I have emailed women's aid and victim support and asked him to contact me by solicitor only. I spoke to my gp a couple of years ago about my anxiety and she diagnosed anxiety attacks but said she couldn't medicate as they only occurred fortnightly around contact. I can't bring myself to call the police yet - waiting to see what womens aid and victim support sayfirst.

OP posts:
Lweji · 23/02/2014 15:30

Medication wouldn't be appropriate, but the gp could refer you to counselling so that you get the tools to deal with the natural anxiety around contact times.

LilyBlossom14 · 23/02/2014 15:57

Well done Terrifically - you are doing really well.

HelenHen · 23/02/2014 16:13

That's brilliant op, glad you're making the moves and hope they get back to you asap!

farmersmarket · 23/02/2014 16:20

actually don't be so worried about going to court. Ask for a defined contact order.
I had the same nightmare and it seems like you are being made the criminal being charged after raising my son alone for 11 years without a single penny in maintenance and long history of abuse and violence and 8 years absence cumulating in him harassing my father who had terminal cancer.

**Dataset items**

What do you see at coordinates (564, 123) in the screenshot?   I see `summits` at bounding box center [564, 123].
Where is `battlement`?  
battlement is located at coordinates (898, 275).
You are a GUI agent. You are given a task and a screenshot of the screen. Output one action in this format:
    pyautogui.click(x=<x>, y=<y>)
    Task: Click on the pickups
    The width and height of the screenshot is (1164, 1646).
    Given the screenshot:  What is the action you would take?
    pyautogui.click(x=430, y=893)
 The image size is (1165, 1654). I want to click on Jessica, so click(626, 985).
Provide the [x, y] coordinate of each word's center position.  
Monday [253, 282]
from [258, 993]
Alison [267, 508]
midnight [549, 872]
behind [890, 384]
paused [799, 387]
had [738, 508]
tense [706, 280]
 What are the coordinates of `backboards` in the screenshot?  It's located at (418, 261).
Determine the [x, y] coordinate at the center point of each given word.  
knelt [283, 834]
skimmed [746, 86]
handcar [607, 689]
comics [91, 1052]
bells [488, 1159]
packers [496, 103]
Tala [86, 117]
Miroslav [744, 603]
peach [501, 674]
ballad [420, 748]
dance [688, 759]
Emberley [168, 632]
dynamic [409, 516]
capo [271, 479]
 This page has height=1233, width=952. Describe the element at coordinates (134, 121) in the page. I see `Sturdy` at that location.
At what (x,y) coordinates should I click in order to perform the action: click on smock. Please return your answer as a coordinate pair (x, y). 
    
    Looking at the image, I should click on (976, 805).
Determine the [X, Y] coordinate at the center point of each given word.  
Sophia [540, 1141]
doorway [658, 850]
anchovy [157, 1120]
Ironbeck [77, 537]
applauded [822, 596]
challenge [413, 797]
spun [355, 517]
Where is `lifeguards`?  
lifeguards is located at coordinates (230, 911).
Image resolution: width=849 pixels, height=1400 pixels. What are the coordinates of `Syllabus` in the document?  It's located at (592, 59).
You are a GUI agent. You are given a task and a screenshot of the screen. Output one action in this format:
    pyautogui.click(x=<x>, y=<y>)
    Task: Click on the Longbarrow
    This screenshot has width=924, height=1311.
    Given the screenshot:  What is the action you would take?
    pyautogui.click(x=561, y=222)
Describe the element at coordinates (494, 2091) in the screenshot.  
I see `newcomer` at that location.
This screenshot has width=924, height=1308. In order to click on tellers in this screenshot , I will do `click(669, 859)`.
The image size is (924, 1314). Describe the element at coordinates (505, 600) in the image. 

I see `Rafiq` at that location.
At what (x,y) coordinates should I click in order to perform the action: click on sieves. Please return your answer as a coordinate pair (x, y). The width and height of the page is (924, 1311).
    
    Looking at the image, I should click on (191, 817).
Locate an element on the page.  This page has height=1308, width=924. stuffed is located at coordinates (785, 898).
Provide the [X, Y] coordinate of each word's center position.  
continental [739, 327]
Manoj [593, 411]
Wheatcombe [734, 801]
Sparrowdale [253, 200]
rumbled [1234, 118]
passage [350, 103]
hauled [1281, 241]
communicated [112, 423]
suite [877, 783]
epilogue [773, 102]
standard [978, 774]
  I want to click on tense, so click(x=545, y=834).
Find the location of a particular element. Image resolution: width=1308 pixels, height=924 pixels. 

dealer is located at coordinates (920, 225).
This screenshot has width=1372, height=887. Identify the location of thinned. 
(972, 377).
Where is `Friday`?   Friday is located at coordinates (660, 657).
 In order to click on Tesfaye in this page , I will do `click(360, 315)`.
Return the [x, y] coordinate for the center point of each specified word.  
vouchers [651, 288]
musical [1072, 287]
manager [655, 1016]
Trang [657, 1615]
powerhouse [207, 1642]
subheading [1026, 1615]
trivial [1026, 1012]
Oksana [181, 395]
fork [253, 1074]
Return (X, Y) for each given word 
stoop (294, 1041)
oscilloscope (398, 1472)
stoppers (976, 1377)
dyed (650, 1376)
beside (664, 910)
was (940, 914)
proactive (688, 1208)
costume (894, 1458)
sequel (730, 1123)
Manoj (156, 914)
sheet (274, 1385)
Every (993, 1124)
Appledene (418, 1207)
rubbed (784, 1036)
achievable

**To do**
1. Edit the forum thread from "I have emailed" to "to you asap!", replacing "counselling" with "therapy".
2. Answer these questions using the forum thread.
(a) What did the GP diagnose?
(b) What does Lweji say the GP could refer the poster to?
(c) What kind of order does farmersmarket suggest asking for?
The items are separate material, unrelated to the forum thread.

**Answers to the exercises**
1.
I have emailed women's aid and victim support and asked him to contact me by solicitor only. I spoke to my gp a couple of years ago about my anxiety and she diagnosed anxiety attacks but said she couldn't medicate as they only occurred fortnightly around contact. I can't bring myself to call the police yet - waiting to see what womens aid and victim support sayfirst.

OP posts:
Lweji · 23/02/2014 15:30

Medication wouldn't be appropriate, but the gp could refer you to therapy so that you get the tools to deal with the natural anxiety around contact times.

LilyBlossom14 · 23/02/2014 15:57

Well done Terrifically - you are doing really well.

HelenHen · 23/02/2014 16:13

That's brilliant op, glad you're making the moves and hope they get back to you asap!

2.
(a) Anxiety attacks.
(b) Counselling.
(c) A defined contact order.